Wanneer het lichaam in rust is, is uitademing meestal een proces van ontspanning van de ademhalingsspieren met weinig spierbeweging.Wanneer het lichaam actief of gestrest is en meer lucht vereist, werken het diafragma en de externe intercostalen omgekeerd om de luchtdruk in de longen te verhogen en lucht eruit te duwen.Tijdens het sporten worden de buikspieren een van de primaire spieren die betrokken zijn bij het ademen door de interne organen van de buikholte omhoog te duwen tegen het diafragma.

Tijdens snelle ademhaling, hetzij als gevolg van inspanning of ziekten zoals emfyseem, worden accessoire spieren betrokken.De scaleen- en sternocleidomastoïde spieren, die langs de zijkanten van de nek liggen, zijn skeletspieren die helpen bij het ademen.Andere accessoires ademhalingsspieren bevinden zich in verschillende delen van de nek en schouders, maar onderzoekers zijn het niet eens over welke betrokkenen en in welke mate.

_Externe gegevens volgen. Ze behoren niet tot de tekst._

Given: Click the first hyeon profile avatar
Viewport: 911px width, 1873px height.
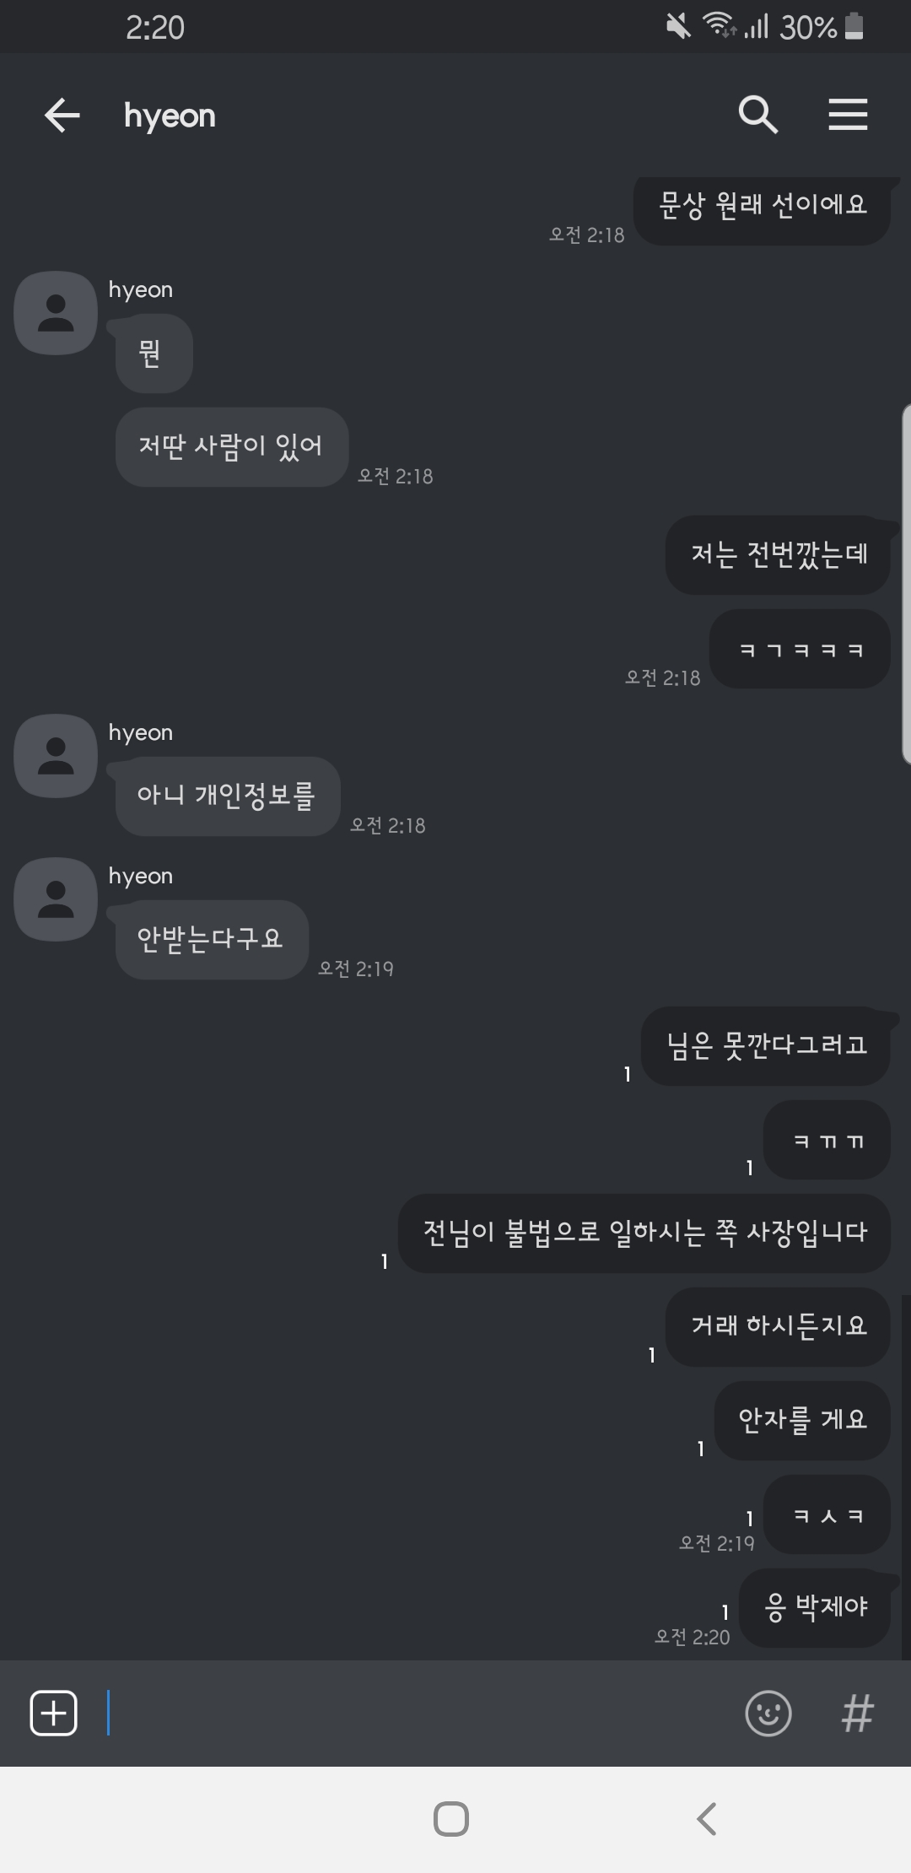Looking at the screenshot, I should [x=56, y=313].
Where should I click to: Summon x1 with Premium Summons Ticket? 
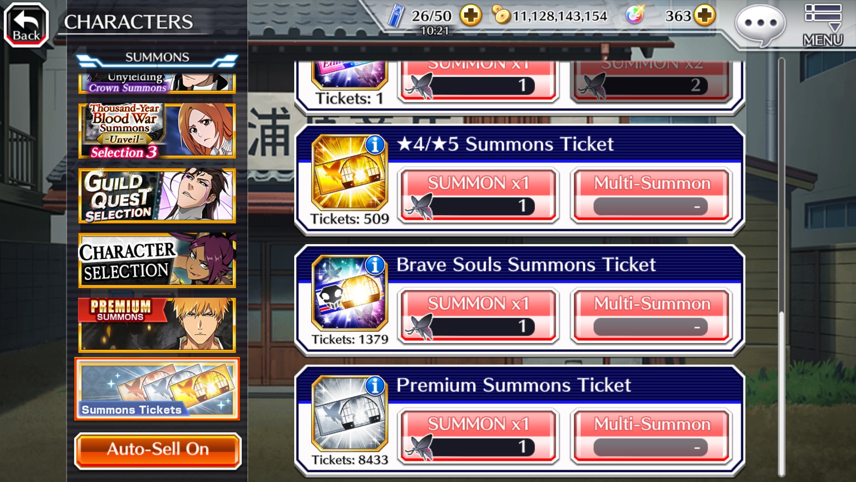tap(478, 436)
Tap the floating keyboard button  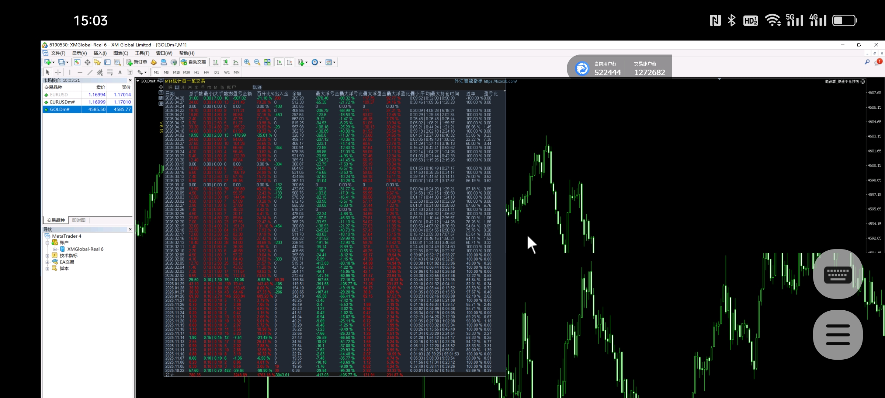point(837,275)
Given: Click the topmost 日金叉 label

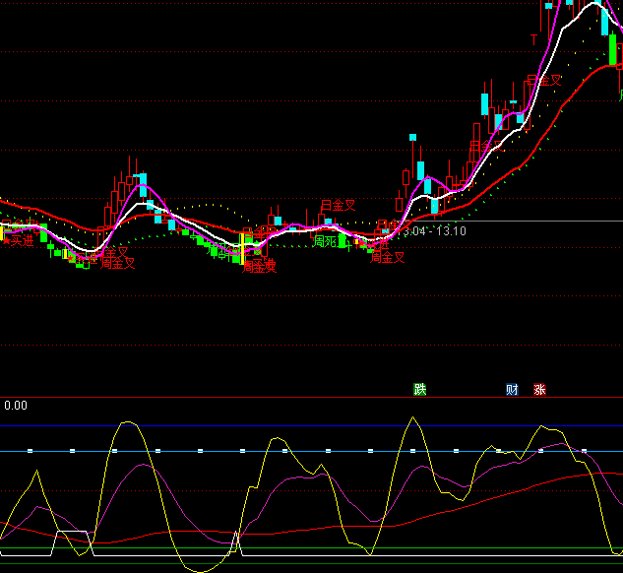Looking at the screenshot, I should tap(544, 81).
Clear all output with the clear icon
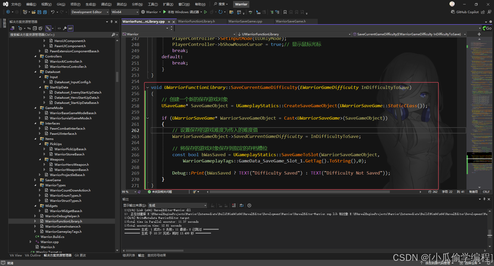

Er zijn drie niveaus van controle die het lichaam heeft over zijn ademhalingsprocessen.Het autonome niveau is het automatische, onvrijwillige ademhalingsproces dat de minste ademhalingsspieren met zich meebrengt.Bij het spreken of sporten nemen de adaptieve niveaus van controle het over.De spieren kunnen ook vrijwillig worden gecontroleerd, op gedragsniveau.

Sommige ziekten van de longen kunnen extra stress geven aan ademhalingsspieren en de accessoire spieren overwerken.Longontsteking, astma, chronische bronchitis, longkanker en emfyseem kunnen allemaal het vermogen van lucht beïnvloeden om te worden uitgewisseld in de alveoli of bronchiale passages.Cystische fibrose is een genetische ziekte die opbouw van slijm in de longen veroorzaakt.In ernstige gevallen van longziekte kan zuurstof of kunstmatige ademhaling nodig zijn.